Du cash pour la santé, l’éducation, l’agriculture ; une lutte contre la pauvreté, le réchauffement climatique ou la corruption… Il y aurait bien, sur le papier, une politique de gauche : universaliste, solidaire, voire tiers-mondiste. En tout cas partisane d’une justice sociale, d’un rééquilibrage Nord-Sud, d’un soutien à l’émancipation des pays les plus pauvres. En pratique, c’est une autre histoire.
Un seul exemple : l'aide publique au développement. Elle a chuté d'un milliard d'euros depuis l'arrivée du nouveau locataire socialiste à l'Elysée et plafonne à 0,36% du revenu national brut. Quand, dans le même temps, un Premier ministre britannique conservateur l'a portée à 0,7%, seuil promis en 1969 par les pays riches. «La France puise allégrement dans l'enveloppe de l'aide afin de satisfaire sa politique de "diplomatie économique" : même la droite n'aurait pas osé faire de la sorte», s'agace un diplomate européen. Pour Pascal Canfin,ex-secrétaire d'Etat (EE-LV) au Développement, «ce serait moins une question gauche-droite que de vision stratégique. Pour Londres, le levier d'influence passe par l'aide. Pour Paris, ce levier est militaire, y compris budgétairement».
Sirène. Ce n'est pas le moindre des paradoxes. La gauche de gouvernement peut bien promouvoir un partenariat avec la société civile quand, de l'autre, elle bataille pour que la taxe sur les transactions financières, promue par Jacques Chirac, soit la plus indolore possible. Seule reste une certaine tenue dans l'aide multilatérale. Vers le Fonds mondial contre les pandémies ou Gavi (l'Alliance globale pour les vaccins), même si c'est sous forme de prêts concessionnels (plus avantageux qu'au taux du marché) et non via une contribution directe.
«Il n'y a pas de réelle diplomatie de gauche car la ligne française, c'est la ligne européenne qui accepte la ligne mondiale : la priorité absolue à la croissance et l'emploi, dit Gustave Massiah, figure altermondialiste. On donne la priorité aux exportations d'armes, aux accords de libre-échange, aux coups de mentons guerriers ; tout le reste, c'est de la gesticulation, même si le discours sur le climat est offensif.» Mais qu'en sera-t-il de ce sommet des sommets, cette fameuse COP 21, fin novembre à Paris, qui embarque désormais tous les grands enjeux de la planète (développement, finance, démographie) ?

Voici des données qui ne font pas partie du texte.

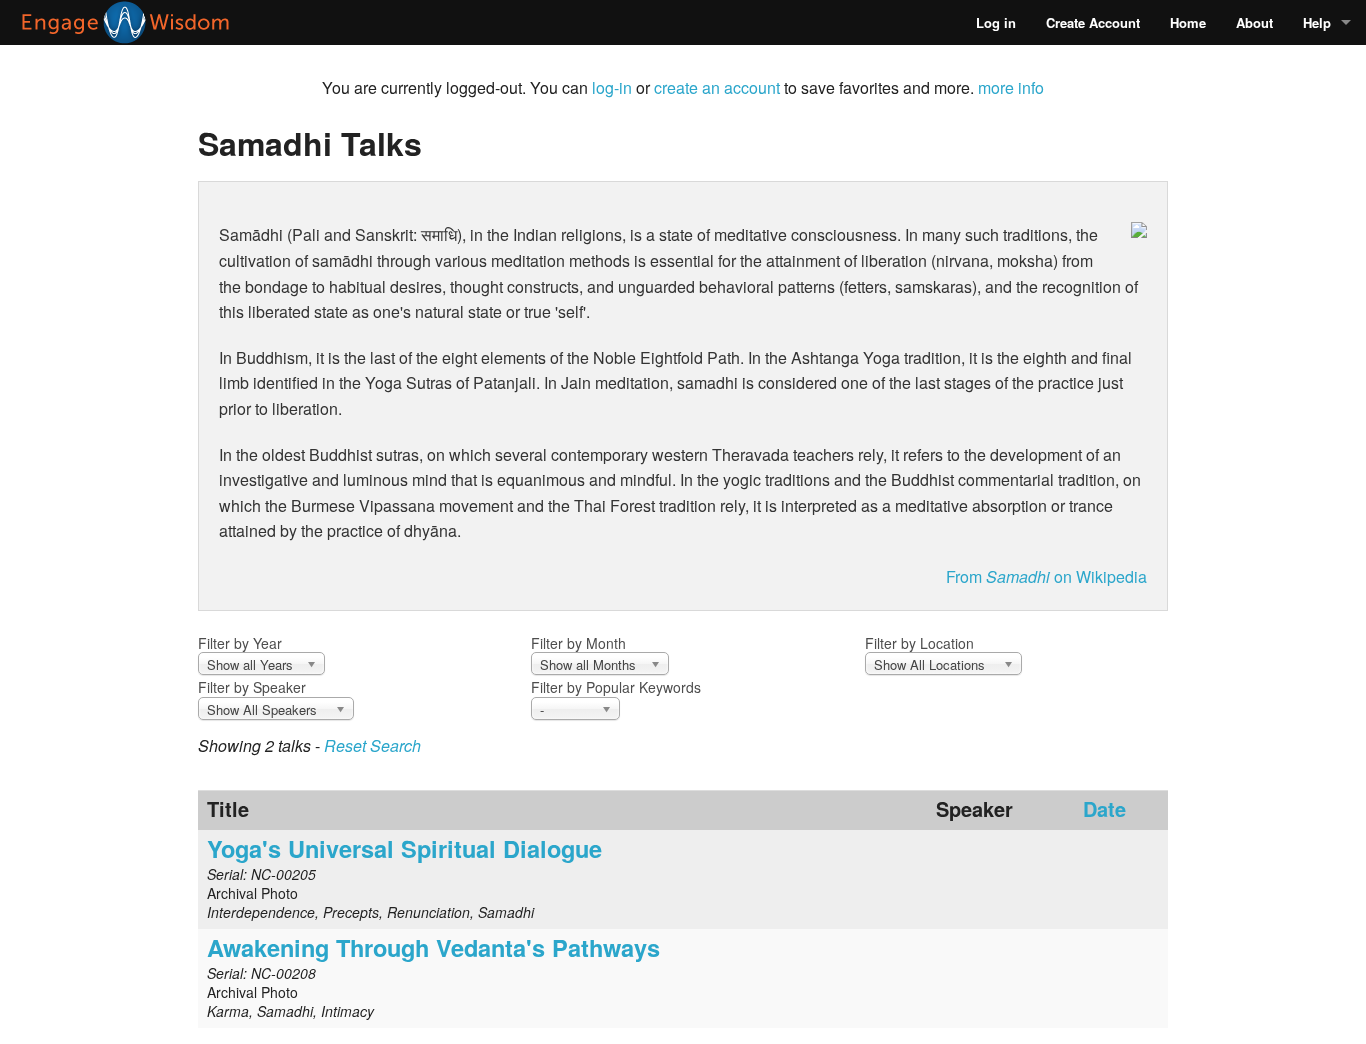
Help (1317, 22)
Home (1188, 22)
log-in (612, 87)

«Cercle». Bien sûr, il y a cette droite qui méprise les Nationa unies et, comme du côté du Parti républicain américain, versent dans le climato-scepticisme ; ou celle, protectionniste et isolationniste qui se moque (sauf quand la sirène «enjeu de sécurité nationale» est actionnée comme sur le sida ou Ebola) des grands défis du XXIe siècle.
«Mais le pointillé qui sépare la gauche de la droite n'est pas clair», avoue le président de l'association 4D, Pierre Radanne, qui dresse une autre ligne de partage. D'un côté, il y aurait selon lui, ceux qui veulent régler l'enjeu climat «dans le cadre du G20, entre industrialisés et émergents, sur le mode "on pèse 80% des émissions de CO2, on en discute entre nous"». Autrement dit «la jouer Davos, en comité restreint entre nouveaux riches et anciens riches». Un cercle dans lequel se verrait bien Laurent Fabius, qui voit des firmes comme Renault, EDF ou Engie (ex-GDF Suez) en «amis du climat» cofinançant la COP. De l'autre côté, poursuit Radanne, «il y a une gauche partisane d'une justice climatique mondiale, qui assure qu'on ne pourra pas régler le climat sans alliance avec les pays en développement les plus en souffrance, et dans laquelle des hommes comme Jean-Louis Borloo se retrouvent».